Bold in its execution, the musical wrestles with contradictions, injustice, lust, and even genocide. The Baguio-based theater transforms into the bustling streets of Paris and the towering heights of Notre Dame Cathedral. Here, audiences meets Quasimodo, the isolated bell-ringer, portrayed by Jiego Chua and Butch Wa-ayan; Esmeralda, the defiant gypsy girl, portrayed by Margaret Fernandez, Trisha Bugayong, Lilliane Dominguez, and Hannah Tahgubuan; and Claude Frollo, the archdeacon whose moral rigidity masks a dangerous inner fracture, portrayed by Clemuel Bautista, Carl Madlaing, and Huey Javier.
Frollo’s character becomes the production’s most unsettling mirror.
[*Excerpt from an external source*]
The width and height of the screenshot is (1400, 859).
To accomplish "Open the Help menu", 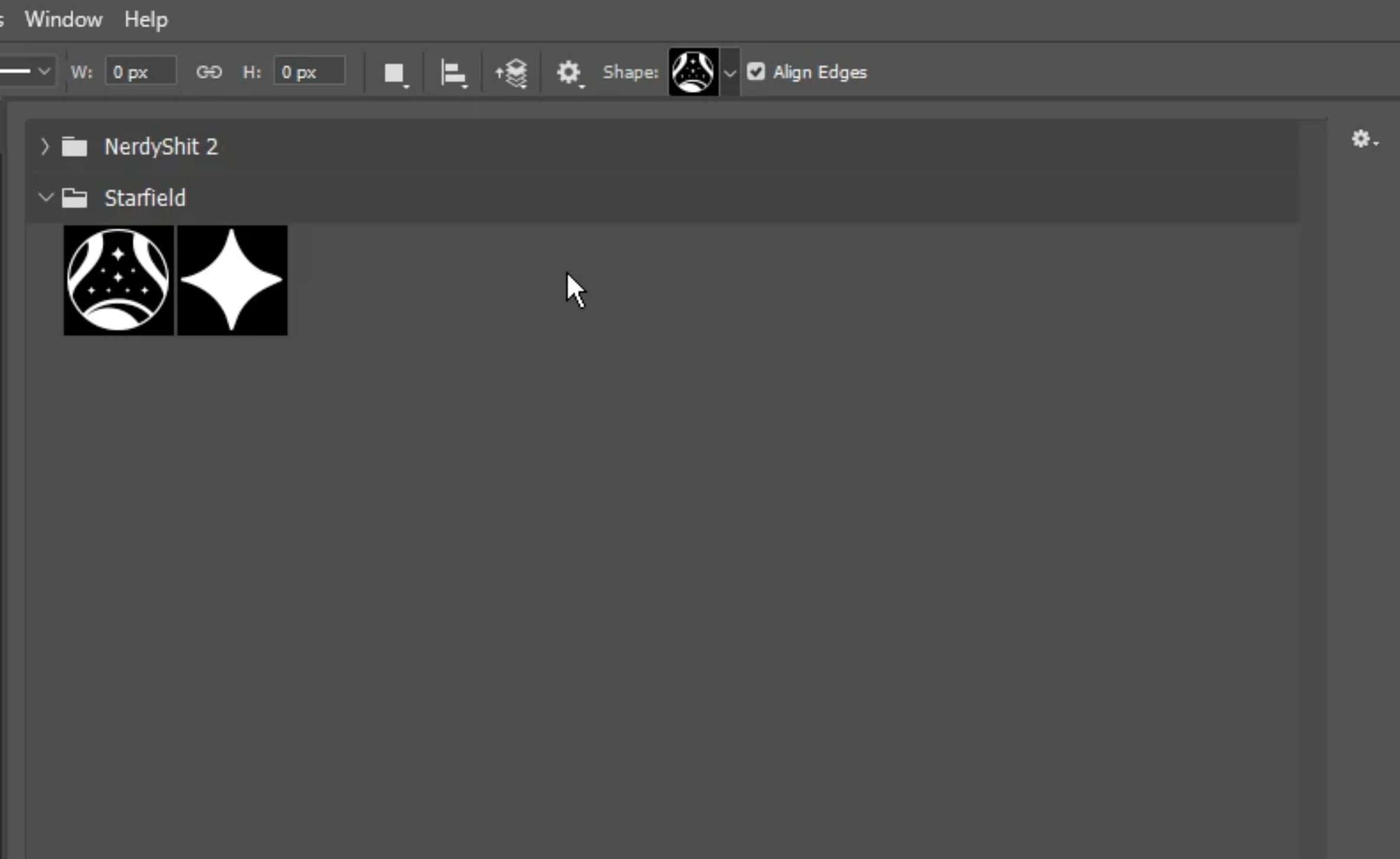I will [146, 20].
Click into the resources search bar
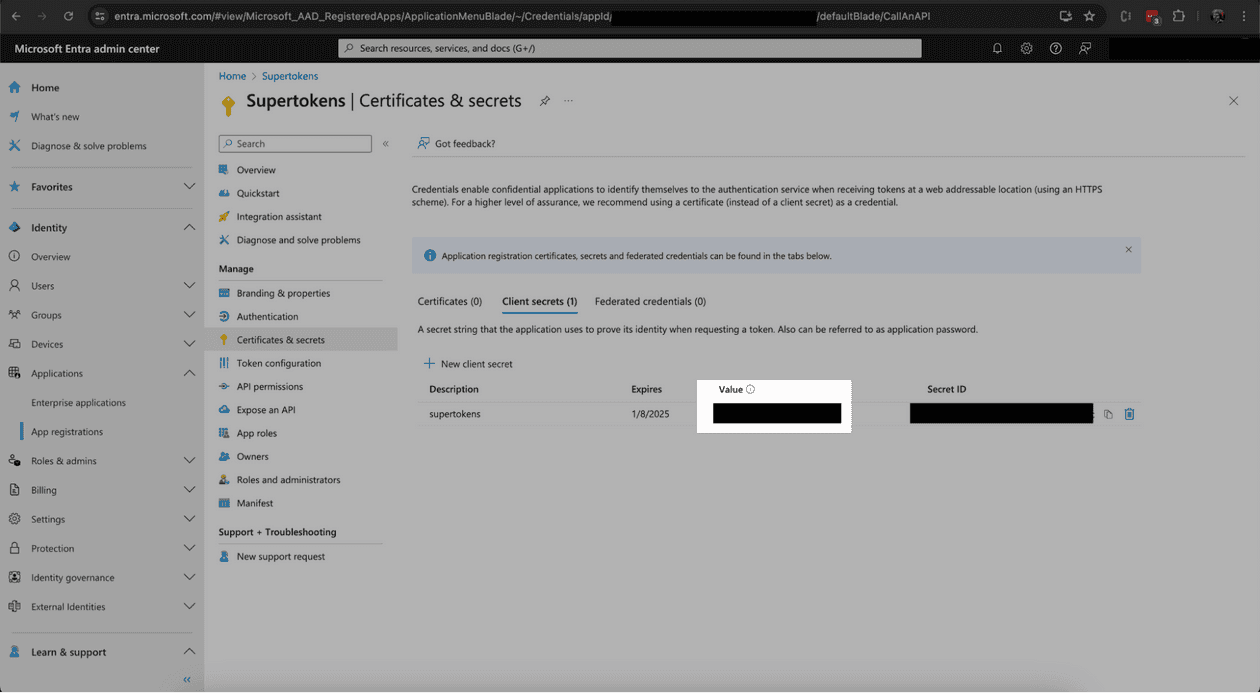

The performance renders him with such depth and dimension that the actors disappear into the role, leaving only a wicked villain on stage. In his hands, authority is not merely just a power—it is protection from self-awareness. His obsession with Esmeralda fractures the identity he has carefully constructed: pious, disciplined, morally superior. Yet rather than confront this contradiction, he redirects blame outward, casting her as the source of his corruption.
In this descent, repression mutates into justification. Desire is labeled as sin; sin becomes accusation; accusation escalates into persecution. Frollo does not merely punish—he legitimizes violence under the guise of faith. What makes him terrifying is not the absence of belief, but the rigidity of it. He believes too completely in a version of himself that cannot afford to be wrong.
Beyond the cathedral walls, the city echoes with a haunting truth: “The wicked shall not go unpunished.” But the production dares to ask who, then, is truly wicked? Esmeralda’s prayer for the outcasts and kyrie eleison reverberates far beyond Paris, reaching into the mountains of the Cordillera. Her plea is not only for divine intervention, but for justice, for equality, for a people forced to fight for space in a world that denies their belonging.
Through the collective brilliance of Tanghalang SLU, the SLU Dance Troupe, SLU Glee Club, SLU Symphonic Band, and the SLU Concert Orchestra, the production achieves more than a retelling. It becomes a reflection. Not just of a distant Paris, but of present realities of power, prejudice, and the fragile line between righteousness and ruin.
The show leaves you with a moral, like a trinket you hold in your palm. And in the end, one riddle to guess if you can sing the bells of Notre Dame, long after the flip of the skirts:
What makes a monster, and what makes a man?
SLU-CCA's production of Disney's The Hunchback of Notre Dame, licensed by Music Theatre International, runs from March 24 to 27, 2026, at Saint Louis University's Fr. Joseph Van Den Daelen Theater as part of CCA's major production.